Passageiros clamam por segurança

13/06/2016 às 21:51
Show bus

Desprotegida e atemorizada. Assim se sente a população usuária de transporte público em Manaus quer dentro dos ônibus quer nas paradas. Uma parte porque tem sido vítima dos roubos e arrastões nesses dois espaços (dentro do ônibus ou na parada), outra numa reação em cadeia ao tomar conhecimento dos relatos feitos por vítimas ou amigos dos casos cada vez mais frequentes de ataques.

Sentir-se sozinho é a sensação mais relatada pelas pessoas. O estado de pânico está levando a tomada de posições arriscadas e, algumas delas, de caráter violento no esforço quase desesperado de impedir de qualquer forma que o ataque seja consumado. Os governos do Estado e da cidade, por meio dos órgãos de competência nessa área, precisam ampliar as ações de vigilância e controle nos pontos de ônibus e nos veículos para assegurar, aos passageiros, um mínimo de segurança e tranquilidade no ir e vir.

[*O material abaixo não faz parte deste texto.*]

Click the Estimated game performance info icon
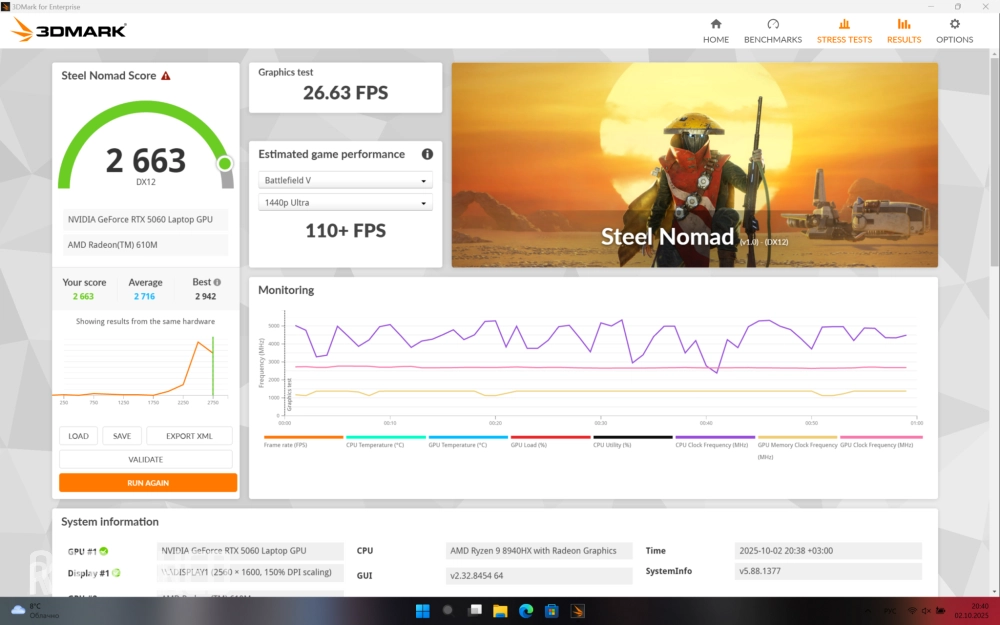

São milhares de pessoas, nos diferentes horários, submetidas a uma onda de violência e, depois, traumatizadas, têm que fazer os mesmos percursos para conseguirem alcançar o ponto do ônibus e seguir em viagem. A insegurança ganhou espaço maior diante das respostas lentas no combate a esses assaltos. Das ocorrências registradas, é possível montar um mapa das áreas mais vulneráveis, dos horários e tipo de ação feita. O problema exige posicionamentos governamentais mais eficientes e mais rápidos.

A ação dos governos municipal e estadual inclui a necessidade de revitalizar parcerias e corresponsabilidades. As empresas do setor e os sindicatos dos trabalhadores e patronal são fundamentais em qualquer tarefa que envolva ampliar e qualificar o sistema de proteção dos passageiros de ônibus. Motoristas e cobradores também têm sido vítimas dessa violência, alguns são mortos e outros sequelados. No geral, passageiros, motoristas e cobradores estão hoje envolvidos em uma atmosfera de medo e tensão que precisa ser enfrentada e superada. Não é aceitável manter na cidade um clima dessa ordem destruindo, a cada dia, milhares de pessoas usuárias de ônibus.

O sistema de transporte é pago e a qualidade do serviço prestado está longe de ser eficiente. Assegurar que os passageiros possam ocupar as paradas e fazer o percurso no ônibus dentro da normalidade é dever primeiro e esse, no todo, vem sendo deixado de lado.